Summer Beef Sandwich


  • 2-4 lb Chuck Roast

  • Salt and Pepper

  • Jar of Banana Peppers with juice (or Pepperoncinis)

  • 1 medium yellow onion, sliced

  • 1 green bell pepper, sliced

  • 1 red bell pepper, sliced

  • 1 yellow bell pepper, sliced

  • 1 cup beef broth

  • 1 Tbsp seasoning (I used ranch, but Italian Seasoning is great, too)

  • 4 Tbsp butter


This is EASY!  I am calling this a summer recipe because there is no need to heat up the house.  I’ve seen many variations of this recipe, some calling it Mississippi roast and others Italian Beef. You can use your Instant Pot (or other electric pressure cooker…mine is a Bella) or your slow cooker.  If you choose the latter, place it in your mudroom or plug it in outside.  I use our milking parlor so I don’t heat up our tiny, little home. No matter which way you choose, the order of the directions is the same. 

Using your insert, place about ¼ cup broth in the bottom so meat doesn’t stick. Then place your thawed (or frozen) chuck roast flat on the bottom.  Pour ¾ of the banana peppers and all of the liquid on top of the roast.  Then your seasoning, veggies, and broth.  Top it off with the butter. 


If using the Instant Pot, make sure your lid is sealed and pressure cook it on high for 20 minutes per pound. Then let it release naturally.  If using a Crock Pot or slow cooker, place the lid on and set it to low.  Let simmer for 8 hours.

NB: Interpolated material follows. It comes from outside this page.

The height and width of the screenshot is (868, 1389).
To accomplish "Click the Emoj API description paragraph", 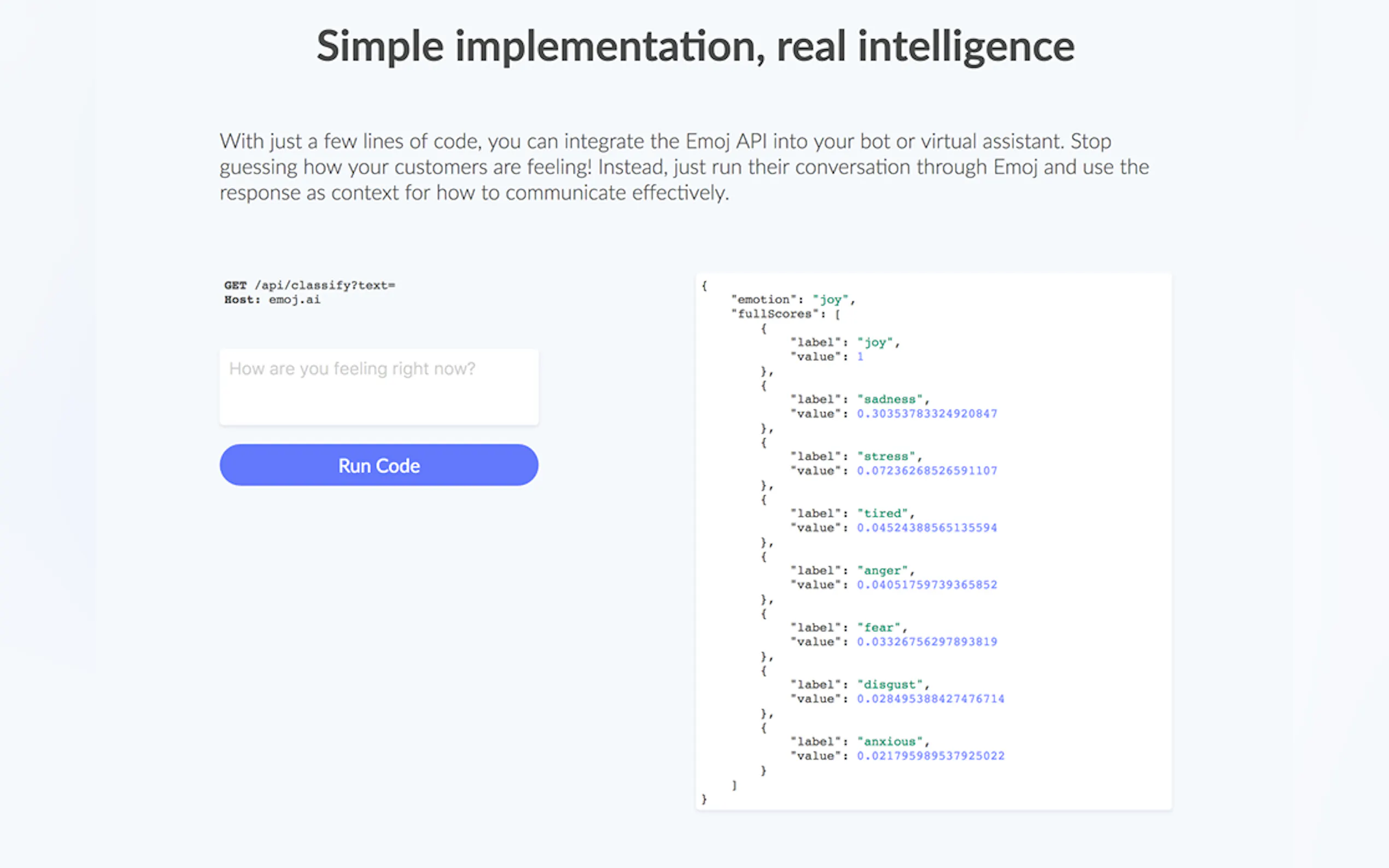I will click(x=684, y=167).
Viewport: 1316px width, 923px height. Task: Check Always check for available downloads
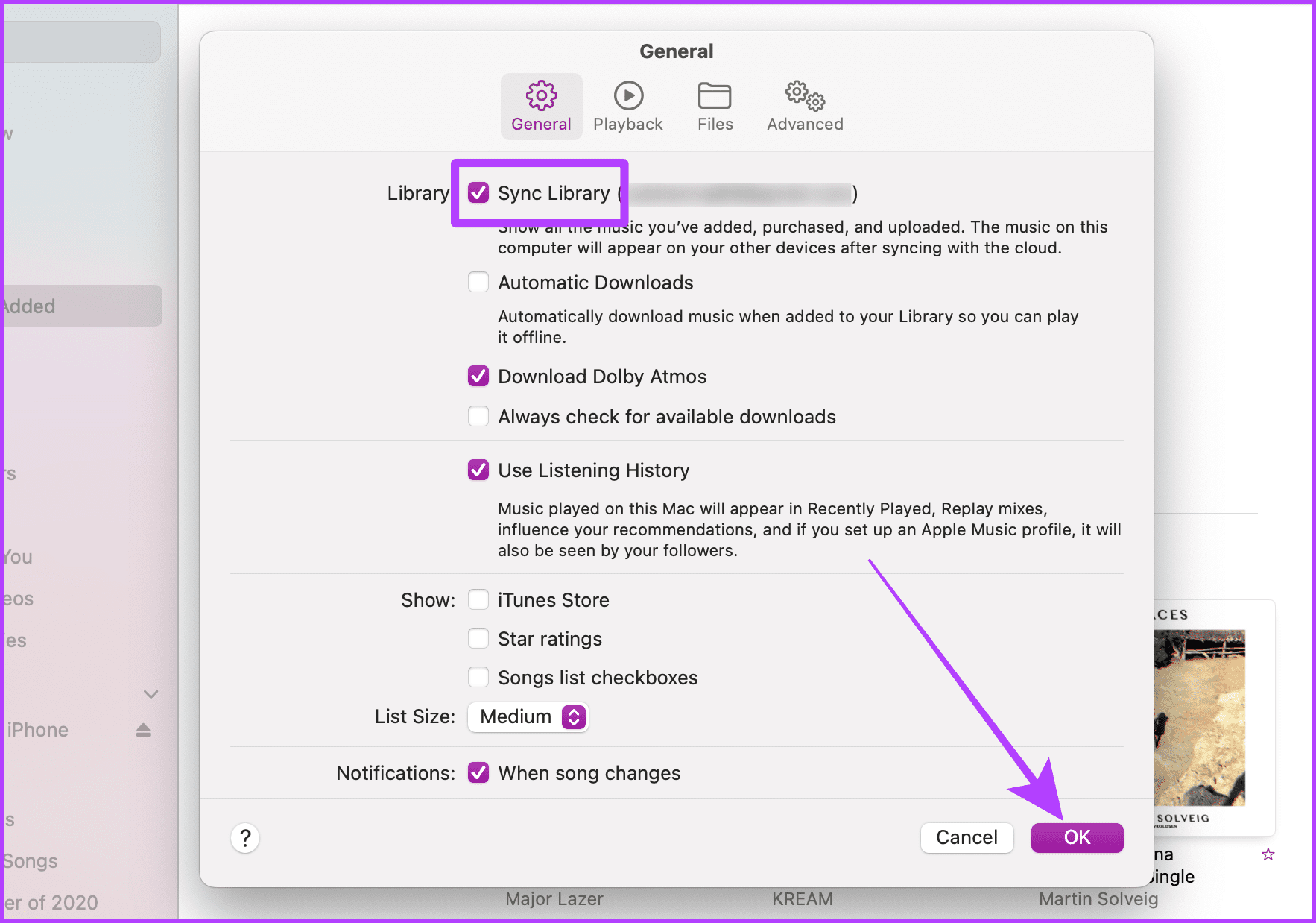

Once the meat is cooked, place it in a large bowl and shred using two forks.  Place back in the insert for 10 minutes or so to soak up some of that delicious juice/gravy.  Using tongs, lift up some meat and put it on your favorite roll.  Add a couple of the reserved banana peppers to the top, along with some parmesan cheese.  Serve this yummy sandwich with salad from the garden.  Enjoy!